From df3a3b490768942e5349d49787a34ddaf31232f6 Mon Sep 17 00:00:00 2001
From: Rachel  LEGENDRE <rachel.legendre@pasteur.fr>
Date: Tue, 1 Feb 2022 16:53:18 +0100
Subject: [PATCH] Update README.md

---
 README.md | 11 ++++-------
 1 file changed, 4 insertions(+), 7 deletions(-)

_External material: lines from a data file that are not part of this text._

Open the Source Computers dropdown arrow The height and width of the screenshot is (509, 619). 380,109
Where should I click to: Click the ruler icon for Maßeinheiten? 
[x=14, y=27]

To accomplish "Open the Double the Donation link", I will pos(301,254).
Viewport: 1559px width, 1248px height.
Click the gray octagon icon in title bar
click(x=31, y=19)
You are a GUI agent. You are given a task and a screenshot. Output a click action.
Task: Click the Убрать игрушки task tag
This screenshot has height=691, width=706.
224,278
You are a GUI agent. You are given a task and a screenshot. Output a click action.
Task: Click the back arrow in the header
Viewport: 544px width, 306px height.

diff --git a/README.md b/README.md
index e6259e4..4ee0240 100644
--- a/README.md
+++ b/README.md
@@ -33,7 +33,7 @@ A tutorial to create a conda environment with all dependencies is available here
     
 Download the singularity container:
  
-` singularity pull --arch amd64 library://rlegendre/default/chipflow:latest ` 
+` singularity pull --arch amd64 --name chipflow.img  library://rlegendre/default/chipflow:latest ` 
 
 ## Manual installation 
 
@@ -78,8 +78,8 @@ module load pysam
 * Download singularity container:
 
 ```
-singularity pull --arch amd64 library://rlegendre/default/chipflow:latest
-mv chipflow_latest.sif chipflow/chipflow.img
+cd chipflow
+singularity pull --arch amd64 --name chipflow.img  library://rlegendre/default/chipflow:latest
 ```
 
 Then, you can configure the workflow.
@@ -96,10 +96,7 @@ Then, you can configure the workflow.
 
 In any case, if you use this workflow in a paper, don't forget to give credits to the authors by citing the URL of this repository and, its DOI (see [above](https://gitlab.pasteur.fr/hub/chipflow#how-to-cite-chipflow-))
 
-If you are using Singularity, you need to copy the Singularity image in the cloned ChIPflow directory and rename it as "chipflow.img":
-
-`mv chipflow_latest.sif chipflow/chipflow.img`
-
+If you are using Singularity, you need to copy the Singularity image in the cloned ChIPflow directory.